Generalization of Graph Neural Network Models for Distribution Grid Fault Detection
Burak Karabulut, Carlo Manna, Chris Develder
TL;DR
This work tackles fault detection in distribution grids facing evolving topologies due to switching, reconfiguration, and DER integration. It proposes an RGNN framework that combines temporal GRU encoding with spatial GNNs, specifically evaluating GraphSAGE and GATv2 against RGCN and GRU baselines on the IEEE 123-bus network. The key contributions include the first application of GraphSAGE and GATv2 within an RGNN for this task, a comprehensive generalization benchmark across varying PMU configurations, and the finding that RGATv2 offers superior robustness to topology changes.

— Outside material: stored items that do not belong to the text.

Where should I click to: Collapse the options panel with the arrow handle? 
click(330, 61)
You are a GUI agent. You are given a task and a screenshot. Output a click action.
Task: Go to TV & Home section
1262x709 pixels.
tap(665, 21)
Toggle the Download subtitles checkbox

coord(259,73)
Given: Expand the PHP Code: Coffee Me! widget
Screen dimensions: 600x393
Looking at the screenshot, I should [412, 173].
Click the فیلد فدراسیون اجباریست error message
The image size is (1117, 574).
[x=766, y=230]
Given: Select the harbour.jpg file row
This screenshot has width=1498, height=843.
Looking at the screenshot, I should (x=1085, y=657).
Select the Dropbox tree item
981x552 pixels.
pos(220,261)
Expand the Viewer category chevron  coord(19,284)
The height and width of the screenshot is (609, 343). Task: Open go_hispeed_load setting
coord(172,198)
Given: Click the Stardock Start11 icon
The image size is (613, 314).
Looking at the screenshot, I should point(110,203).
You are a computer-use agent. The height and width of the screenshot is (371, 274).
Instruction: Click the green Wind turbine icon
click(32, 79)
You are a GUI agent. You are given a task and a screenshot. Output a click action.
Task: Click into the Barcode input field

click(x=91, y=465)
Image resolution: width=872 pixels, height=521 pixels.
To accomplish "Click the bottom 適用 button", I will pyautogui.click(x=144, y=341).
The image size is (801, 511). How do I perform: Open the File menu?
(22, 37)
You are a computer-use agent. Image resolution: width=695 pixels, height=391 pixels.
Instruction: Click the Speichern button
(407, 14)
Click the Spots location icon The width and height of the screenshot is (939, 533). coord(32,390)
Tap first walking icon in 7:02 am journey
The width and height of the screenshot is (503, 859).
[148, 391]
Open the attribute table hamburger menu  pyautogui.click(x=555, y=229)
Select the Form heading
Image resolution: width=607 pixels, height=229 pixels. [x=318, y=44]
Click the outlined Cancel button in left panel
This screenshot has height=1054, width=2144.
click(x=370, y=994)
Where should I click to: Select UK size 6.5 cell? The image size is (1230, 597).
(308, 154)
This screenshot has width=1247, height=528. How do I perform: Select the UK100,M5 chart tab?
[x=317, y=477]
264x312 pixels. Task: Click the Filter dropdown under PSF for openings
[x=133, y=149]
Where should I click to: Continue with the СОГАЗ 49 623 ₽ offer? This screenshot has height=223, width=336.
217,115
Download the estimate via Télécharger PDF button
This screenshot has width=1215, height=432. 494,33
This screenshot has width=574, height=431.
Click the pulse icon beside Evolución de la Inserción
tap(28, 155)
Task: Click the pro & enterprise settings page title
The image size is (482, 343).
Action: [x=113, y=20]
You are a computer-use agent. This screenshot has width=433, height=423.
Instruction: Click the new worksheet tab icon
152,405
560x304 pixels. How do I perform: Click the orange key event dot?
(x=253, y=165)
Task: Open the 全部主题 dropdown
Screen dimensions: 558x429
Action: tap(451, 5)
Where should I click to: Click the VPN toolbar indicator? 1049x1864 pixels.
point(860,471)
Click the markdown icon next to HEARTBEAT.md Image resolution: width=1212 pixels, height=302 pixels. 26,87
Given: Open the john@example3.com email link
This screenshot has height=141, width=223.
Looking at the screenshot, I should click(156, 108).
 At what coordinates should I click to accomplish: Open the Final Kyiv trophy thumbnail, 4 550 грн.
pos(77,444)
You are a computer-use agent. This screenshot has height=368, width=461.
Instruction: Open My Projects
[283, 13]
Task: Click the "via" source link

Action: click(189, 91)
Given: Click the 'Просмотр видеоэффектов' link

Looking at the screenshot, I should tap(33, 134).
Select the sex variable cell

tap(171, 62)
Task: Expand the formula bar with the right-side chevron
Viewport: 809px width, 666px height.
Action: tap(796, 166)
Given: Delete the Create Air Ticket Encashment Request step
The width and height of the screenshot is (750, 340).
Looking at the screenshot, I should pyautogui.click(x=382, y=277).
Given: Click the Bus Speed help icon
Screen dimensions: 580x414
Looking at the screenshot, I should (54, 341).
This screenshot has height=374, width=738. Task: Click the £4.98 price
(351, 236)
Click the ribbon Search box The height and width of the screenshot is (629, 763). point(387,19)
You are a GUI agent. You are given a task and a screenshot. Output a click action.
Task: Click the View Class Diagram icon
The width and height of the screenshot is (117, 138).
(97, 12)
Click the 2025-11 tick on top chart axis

The results demonstrate that RGATv2 maintains high detection performance as monitors are added or removed, whereas pure RNNs and some GNN baselines exhibit substantial degradation, highlighting the practical potential for topology-adaptive fault detection in modern grids with DERs.
Abstract
Fault detection in power distribution grids is critical for ensuring system reliability and preventing costly outages. Moreover, fault detection methodologies should remain robust to evolving grid topologies caused by factors such as reconfigurations, equipment failures, and Distributed Energy Resource (DER) integration. Current data-driven state-of-the-art methods use Recurrent Neural Networks (RNNs) for temporal modeling and Graph Neural Networks (GNNs) for spatial learning, in an RNN+GNN pipeline setting (RGNN in short). Specifically, for power system fault diagnosis, Graph Convolutional Networks (GCNs) have been adopted. Yet, various more advanced GNN architectures have been proposed and adopted in domains outside of power systems. In this paper, we set out to systematically and consistently benchmark various GNN architectures in an RNN+GNN pipeline model. Specifically, to the best of our knowledge, we are the first to (i) propose to use GraphSAGE and Graph Attention (GAT, GATv2) in an RGNN for fault diagnosis, and (ii) provide a comprehensive benchmark against earlier proposed RGNN solutions (RGCN) as well as pure RNN models (especially Gated Recurrent Unit (GRU)), particularly (iii) exploring their generalization potential for deployment in different settings than those used for training them. Our experimental results on the IEEE 123-node distribution network show that RGATv2 has superior generalization capabilities, maintaining high performance with an F1-score reduction of $\sim$12% across different topology settings. In contrast, pure RNN models largely fail, experiencing an F1-score reduction of up to $\sim$60%, while other RGNN variants also exhibit significant performance degradation, i.e., up to $\sim$25% lower F1-scores.